Kinga Praszkowicz jest absolwentką Bard High School Early College w Nowym Jorku. W zeszłym roku, mając 20 lat, uzyskała Bachelor Degree in Corporate Communications w Baruch College, również w Nowym Jorku. Pracuje na Wall Stret jako asystentka współwłaścicielki architektonicznego biura projektów.
Irena Biały: Czy bardzo musiałaś się natrudzić, żeby tak szybko zdobyć licencjat w koledżu?
Kinga Praszkowicz: Musiałam się dużo uczyć. Czasem było łatwo, a czasem nie. Ale ogólnie do przodu.
IB: A w szkole amerykańskiej miałaś kiedyś problemy z nauką?
K.P: Ta szkoła nie była dla mnie taka trudna, jak Polska Szkoła Konsularna, do której chodziłam przez wiele lat.
I.B: Naprawdę? Dlaczego?
K.P: Na przykład schemat pisania eseju w High School był prosty. A w polskiej szkole, ojej, trzeba bylo myśleć i myśleć, żeby napisać dobrą pracę z polskiego. Bardziej zagłębić się w temat.
I.B. Kingo, żałujesz lat spędzonych w polskiej szkole?

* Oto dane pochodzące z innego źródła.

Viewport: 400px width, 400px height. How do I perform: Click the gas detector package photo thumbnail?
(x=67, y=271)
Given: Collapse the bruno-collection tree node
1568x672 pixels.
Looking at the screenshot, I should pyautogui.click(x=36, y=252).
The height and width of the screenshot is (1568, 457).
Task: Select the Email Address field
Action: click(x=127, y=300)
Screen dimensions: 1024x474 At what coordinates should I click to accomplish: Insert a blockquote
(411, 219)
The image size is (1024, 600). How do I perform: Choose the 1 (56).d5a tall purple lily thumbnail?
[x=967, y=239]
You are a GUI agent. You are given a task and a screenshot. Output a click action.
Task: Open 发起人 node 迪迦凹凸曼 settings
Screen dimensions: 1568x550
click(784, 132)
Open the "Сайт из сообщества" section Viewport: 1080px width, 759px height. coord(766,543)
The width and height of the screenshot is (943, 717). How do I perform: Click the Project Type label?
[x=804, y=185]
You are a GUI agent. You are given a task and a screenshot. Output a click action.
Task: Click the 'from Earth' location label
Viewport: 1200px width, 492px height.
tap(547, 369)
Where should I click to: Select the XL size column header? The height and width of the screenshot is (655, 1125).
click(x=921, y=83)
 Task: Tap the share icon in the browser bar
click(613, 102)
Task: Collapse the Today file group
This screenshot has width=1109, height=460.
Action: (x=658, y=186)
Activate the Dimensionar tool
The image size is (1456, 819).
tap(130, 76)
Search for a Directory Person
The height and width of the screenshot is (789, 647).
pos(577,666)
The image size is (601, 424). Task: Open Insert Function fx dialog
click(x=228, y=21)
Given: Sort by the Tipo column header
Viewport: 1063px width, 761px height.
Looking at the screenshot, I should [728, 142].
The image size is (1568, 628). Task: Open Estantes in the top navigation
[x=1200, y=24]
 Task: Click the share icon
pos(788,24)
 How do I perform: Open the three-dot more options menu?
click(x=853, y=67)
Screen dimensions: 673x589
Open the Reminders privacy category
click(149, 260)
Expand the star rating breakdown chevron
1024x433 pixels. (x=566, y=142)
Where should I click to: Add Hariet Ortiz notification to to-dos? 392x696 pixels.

K.P: Nie, nie żałuję! Tylko to był szósty dzień nauki i tak wcześnie musialam wstawać.
I.B: Byłaś bardzo dobrą uczennicą w polskiej szkole, w Nowym Jorku. Czy nadal lubisz mówić po polsku?
K.P: Tak, bardzo. A najmilsze są poranki w pracy. Mogę wtedy rozmawiać z właścicielem biura po polsku. Na dobry początek dnia. Prawie jak w domu. Przyjechałam do Stanów jako mała dziewczynka. Język polski to język mojej rodziny i wspomnień. Jeżdżę do Polski najrzadziej co dwa lata.
I.B: Jak myślisz, dlaczego zostałaś wybrana na asystentkę współwłaścicielki biura?
K.P: Chyba dlatego, że wszystko to, co trzeba, robię szybciej, np. w półtorej godziny, a inni zrobiliby to samo w trzy godziny.
I.B: Może pomogła Ci w tym dwujęzyczność.
K.P: No tak. Szybciej potrafię przeskakiwać myślami z jednego tematu na drugi, koncentrować się i dlatego szybciej wykonuję pracę. Tak, jak przeskakuję z języka polskiego na angielski i odwrotnie.
IB: Lubisz pracować na Wall Street?
K.P: Lubię. Dzieje się tam dużo ciekawych rzeczy. I wcale nie tak mało ludzi mówi na Wall Street po polsku. To też mi się podoba.
I.B: Czy zamierzasz dalej studiować?
K.P: Tak, za jakiś czas.
I.B: Jaki kierunek?
K.P: Jeszcze nie wiem. Może psychologię? Chyba przez to zagłębianie się w tematy, żeby pisać dobre prace w polskiej szkole…
I.B: Możemy pożartować. Dlaczego nie? A na poważnie, to życzę ci, Kiniu, wielu sukcesów I szczęścia, bo właśnie skończyłaś 21 lat. Jesteś więc dorosła w świetle prawa amerykańskiego.
K.P: To jest dopiero osiągnięcie. Bardzo dziekuję za życzenia.
I.B: A ja dziękuję za rozmowę.
Rozmawiała: Irena Biały
Kinga Praszkowicz zdała również ze świetnym wynikiem egzamin z języka polskiego na Columbia University. Tego też serdecznie gratuluję!